What is being asked:
Reproduce each of the following records verbatim, line by line.
-------
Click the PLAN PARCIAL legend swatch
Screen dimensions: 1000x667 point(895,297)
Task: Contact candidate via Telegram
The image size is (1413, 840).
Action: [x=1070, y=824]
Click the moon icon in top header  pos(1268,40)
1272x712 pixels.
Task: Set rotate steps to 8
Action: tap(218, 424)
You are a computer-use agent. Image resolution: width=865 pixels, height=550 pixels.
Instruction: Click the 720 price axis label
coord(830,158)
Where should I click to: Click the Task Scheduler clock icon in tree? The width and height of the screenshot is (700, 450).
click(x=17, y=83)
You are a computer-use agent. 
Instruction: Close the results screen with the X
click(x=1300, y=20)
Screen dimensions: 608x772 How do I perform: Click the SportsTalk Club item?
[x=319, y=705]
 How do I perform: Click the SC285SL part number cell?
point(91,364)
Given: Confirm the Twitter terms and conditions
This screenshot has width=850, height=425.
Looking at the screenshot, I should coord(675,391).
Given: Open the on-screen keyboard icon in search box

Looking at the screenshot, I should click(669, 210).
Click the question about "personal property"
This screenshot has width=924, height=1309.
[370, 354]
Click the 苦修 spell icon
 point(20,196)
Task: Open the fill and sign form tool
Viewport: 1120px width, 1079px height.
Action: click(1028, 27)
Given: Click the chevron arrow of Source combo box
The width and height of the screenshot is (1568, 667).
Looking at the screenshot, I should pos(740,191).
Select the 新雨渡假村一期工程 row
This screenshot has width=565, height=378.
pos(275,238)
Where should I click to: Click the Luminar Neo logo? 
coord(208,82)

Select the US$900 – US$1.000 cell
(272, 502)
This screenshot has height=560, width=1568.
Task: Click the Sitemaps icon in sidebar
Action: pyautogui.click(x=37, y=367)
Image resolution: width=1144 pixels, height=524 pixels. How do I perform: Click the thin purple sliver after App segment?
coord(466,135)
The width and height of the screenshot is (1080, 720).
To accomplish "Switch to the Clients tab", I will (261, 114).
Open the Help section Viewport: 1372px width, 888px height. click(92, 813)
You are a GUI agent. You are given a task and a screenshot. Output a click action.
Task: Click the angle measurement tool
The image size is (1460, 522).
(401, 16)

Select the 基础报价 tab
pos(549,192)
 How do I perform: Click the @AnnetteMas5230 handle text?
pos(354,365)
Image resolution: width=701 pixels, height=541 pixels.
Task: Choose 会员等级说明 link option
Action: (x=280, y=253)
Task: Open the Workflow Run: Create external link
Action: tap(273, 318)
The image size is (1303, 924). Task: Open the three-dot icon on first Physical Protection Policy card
-------
Solution for this problem:
Click the PLAN PARCIAL legend swatch
Screen dimensions: 1000x667 point(895,297)
Task: Contact candidate via Telegram
The image size is (1413, 840).
Action: [x=1070, y=824]
Click the moon icon in top header  pos(1268,40)
1272x712 pixels.
Task: Set rotate steps to 8
Action: tap(218, 424)
You are a computer-use agent. Image resolution: width=865 pixels, height=550 pixels.
Instruction: Click the 720 price axis label
coord(830,158)
Where should I click to: Click the Task Scheduler clock icon in tree? The width and height of the screenshot is (700, 450).
click(x=17, y=83)
You are a computer-use agent. 
Instruction: Close the results screen with the X
click(x=1300, y=20)
Screen dimensions: 608x772 How do I perform: Click the SportsTalk Club item?
[x=319, y=705]
 How do I perform: Click the SC285SL part number cell?
point(91,364)
Given: Confirm the Twitter terms and conditions
This screenshot has width=850, height=425.
Looking at the screenshot, I should coord(675,391).
Given: Open the on-screen keyboard icon in search box

Looking at the screenshot, I should click(669, 210).
Click the question about "personal property"
This screenshot has width=924, height=1309.
[370, 354]
Click the 苦修 spell icon
 point(20,196)
Task: Open the fill and sign form tool
Viewport: 1120px width, 1079px height.
Action: click(1028, 27)
Given: Click the chevron arrow of Source combo box
The width and height of the screenshot is (1568, 667).
Looking at the screenshot, I should pos(740,191).
Select the 新雨渡假村一期工程 row
This screenshot has width=565, height=378.
pos(275,238)
Where should I click to: Click the Luminar Neo logo? 
coord(208,82)

Select the US$900 – US$1.000 cell
(272, 502)
This screenshot has height=560, width=1568.
Task: Click the Sitemaps icon in sidebar
Action: pyautogui.click(x=37, y=367)
Image resolution: width=1144 pixels, height=524 pixels. How do I perform: Click the thin purple sliver after App segment?
coord(466,135)
The width and height of the screenshot is (1080, 720).
To accomplish "Switch to the Clients tab", I will (261, 114).
Open the Help section Viewport: 1372px width, 888px height. click(92, 813)
You are a GUI agent. You are given a task and a screenshot. Output a click action.
Task: Click the angle measurement tool
The image size is (1460, 522).
(401, 16)

Select the 基础报价 tab
pos(549,192)
 How do I perform: Click the @AnnetteMas5230 handle text?
pos(354,365)
Image resolution: width=701 pixels, height=541 pixels.
Task: Choose 会员等级说明 link option
Action: (x=280, y=253)
Task: Open the Workflow Run: Create external link
Action: tap(273, 318)
The image size is (1303, 924). Task: Open the three-dot icon on first Physical Protection Policy card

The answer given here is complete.